━━ STORED DATA
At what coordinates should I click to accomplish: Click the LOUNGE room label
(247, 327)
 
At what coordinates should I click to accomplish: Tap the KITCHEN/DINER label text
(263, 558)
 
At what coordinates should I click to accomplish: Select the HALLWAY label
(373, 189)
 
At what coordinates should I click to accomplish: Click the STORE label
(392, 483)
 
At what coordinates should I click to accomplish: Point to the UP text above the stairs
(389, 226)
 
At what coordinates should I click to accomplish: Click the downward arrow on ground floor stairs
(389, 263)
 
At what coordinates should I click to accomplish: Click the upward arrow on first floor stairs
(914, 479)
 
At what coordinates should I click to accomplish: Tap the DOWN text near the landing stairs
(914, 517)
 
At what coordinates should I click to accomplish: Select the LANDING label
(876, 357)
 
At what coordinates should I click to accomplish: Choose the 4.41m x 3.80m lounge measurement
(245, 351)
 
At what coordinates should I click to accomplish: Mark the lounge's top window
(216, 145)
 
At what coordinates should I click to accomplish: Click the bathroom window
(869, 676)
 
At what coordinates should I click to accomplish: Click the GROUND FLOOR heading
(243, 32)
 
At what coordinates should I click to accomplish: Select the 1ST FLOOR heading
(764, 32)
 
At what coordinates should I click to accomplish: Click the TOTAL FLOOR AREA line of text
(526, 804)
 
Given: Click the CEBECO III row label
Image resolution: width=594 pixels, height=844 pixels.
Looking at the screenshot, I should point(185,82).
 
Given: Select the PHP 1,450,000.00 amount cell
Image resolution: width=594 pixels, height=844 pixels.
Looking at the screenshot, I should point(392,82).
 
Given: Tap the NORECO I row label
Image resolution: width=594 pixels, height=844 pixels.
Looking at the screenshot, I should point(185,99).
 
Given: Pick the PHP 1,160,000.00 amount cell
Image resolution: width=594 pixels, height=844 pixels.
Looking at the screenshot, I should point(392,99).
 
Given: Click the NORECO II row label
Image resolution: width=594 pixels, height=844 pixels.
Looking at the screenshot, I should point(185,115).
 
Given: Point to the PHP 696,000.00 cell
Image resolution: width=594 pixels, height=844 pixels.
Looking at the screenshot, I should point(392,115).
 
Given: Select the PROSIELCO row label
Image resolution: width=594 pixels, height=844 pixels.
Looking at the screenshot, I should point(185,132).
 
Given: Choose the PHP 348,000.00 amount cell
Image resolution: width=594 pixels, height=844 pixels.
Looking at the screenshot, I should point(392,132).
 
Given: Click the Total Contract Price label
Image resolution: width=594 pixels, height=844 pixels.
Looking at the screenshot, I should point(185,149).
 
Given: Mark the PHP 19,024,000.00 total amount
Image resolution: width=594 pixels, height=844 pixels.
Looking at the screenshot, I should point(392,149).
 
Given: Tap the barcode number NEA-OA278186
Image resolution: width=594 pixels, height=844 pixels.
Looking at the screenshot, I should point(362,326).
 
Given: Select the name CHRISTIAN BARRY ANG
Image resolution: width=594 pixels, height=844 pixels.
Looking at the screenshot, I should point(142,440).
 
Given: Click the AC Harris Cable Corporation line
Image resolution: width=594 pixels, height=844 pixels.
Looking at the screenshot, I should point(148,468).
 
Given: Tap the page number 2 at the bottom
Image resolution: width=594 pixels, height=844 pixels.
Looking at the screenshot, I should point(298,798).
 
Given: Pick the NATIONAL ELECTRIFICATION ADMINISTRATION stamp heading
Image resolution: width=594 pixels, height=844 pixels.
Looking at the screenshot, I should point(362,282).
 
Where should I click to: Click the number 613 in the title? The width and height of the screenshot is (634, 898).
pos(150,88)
━━━━
--- EXERCISE ---
Show every line in the listing above that contains the word "Pick", copied in full. Case matters.

--- EXERCISE RESULT ---
Given: Pick the PHP 1,160,000.00 amount cell
Given: Pick the NATIONAL ELECTRIFICATION ADMINISTRATION stamp heading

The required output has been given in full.